Excavations Uncover Daily Life at Weeden Island Site

USF St. Petersburg Excavations Uncover Daily Life at Weeden Island Site

This winter for five Fridays you could hear the chatter and laughter as USF students strolled down the Weedon Island trails to the famous site of Weeden Island*. Fifteen students and three volunteer graduate students, including Elizabeth Southard, AWIARE’s Vice-President, worked with Dr. Arthur from USF St. Petersburg to continue their excavation of households dating from AD 900 to 1450. Dr. John Arthur, who is President of AWIARE, began this project in 2007, to give undergraduate students the opportunity to actually experience archaeology outside of the classroom and to learn archaeological techniques.

In some field schools, students dig for days and do not find much, but at the Weeden Island site there is ample evidence of people living and prospering along the banks of Tampa Bay. The area contains an abundant evidence of daily life where people were eating their meals and making and using their tools over a 550-year period. The site is rich with a variety of food remains from shellfish, fish, and terrestrial animals. There is also a great diversity of artifacts made from shell such as bead blanks, beads, hammers, awls, adzes, as well as pottery vessels, grinding stones, and hand stones.

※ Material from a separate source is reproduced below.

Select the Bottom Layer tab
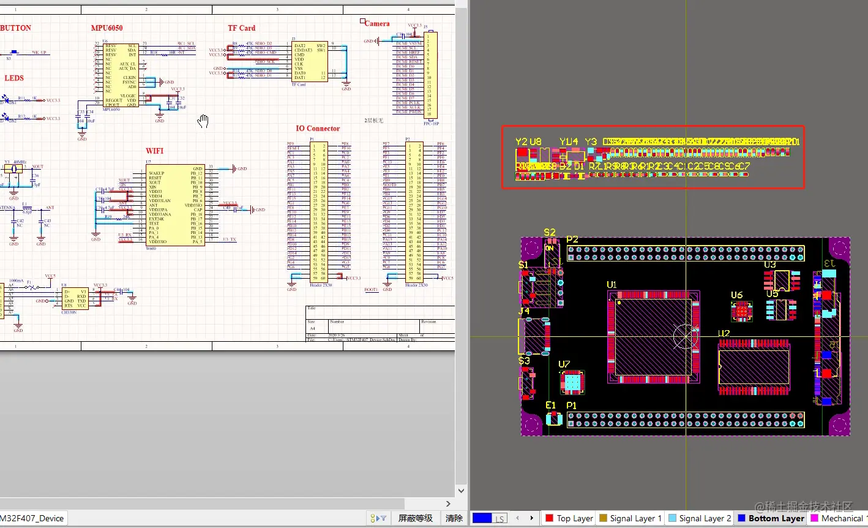868x528 pixels. [x=771, y=518]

Over the last two field seasons, excavations have uncovered a house floor. All the artifacts are found within a 7 cm or less horizontal stratum located beneath the shell midden. What caught our curiosity was that many of the artifacts are laying in a horizontal position and the diversity of artifacts is greater than what we have found in previous excavated units.

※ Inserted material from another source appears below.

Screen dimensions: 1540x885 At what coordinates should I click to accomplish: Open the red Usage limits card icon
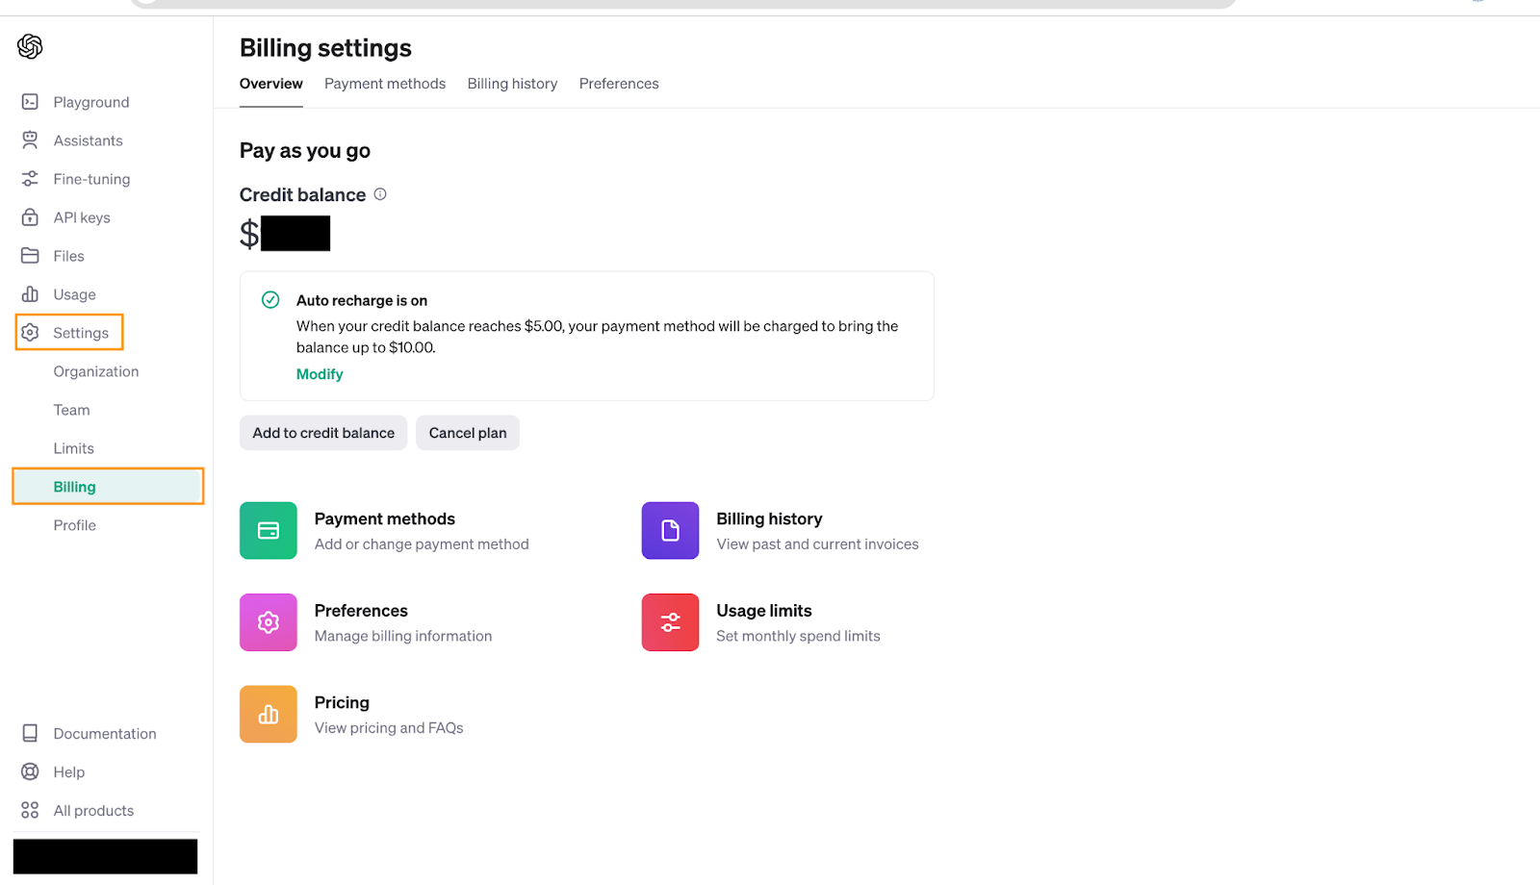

Two remarkable finds we uncovered this field season is a hearth and a possible bone hairpin that may have had feathers attached to the end. The hearth area is void of artifacts and contains large pieces of charcoal.  We hope to be able to identify the types of wood people were using to fuel their house fires as well as how people were spending their time around the hearth. The bone pin was found next to the hearth and while more research needs to be conducted on this beautiful carved pin, it represents a very intimate object that belonged to one person who left it there about 1,000 years ago.

The excavations now lead us to the lab located on the USFSP campus where the artifacts are stored and curated. Over the next year, students will begin to clean, sort, and analyze all the artifacts they have uncovered this field season. It is in the lab where we begin to tell the story about how some of the earliest inhabitants who lived along Tampa Bay lived. This story is ongoing as we answer questions that lead to new questions that open a window into the past.

* We can thank Jesse Fewkes from the Smithsonian Institution for misspelling the Weeden Island site with an “e” and causing us to spell the Preserve as “Weedon” and use “Weeden” for the culture area and the site.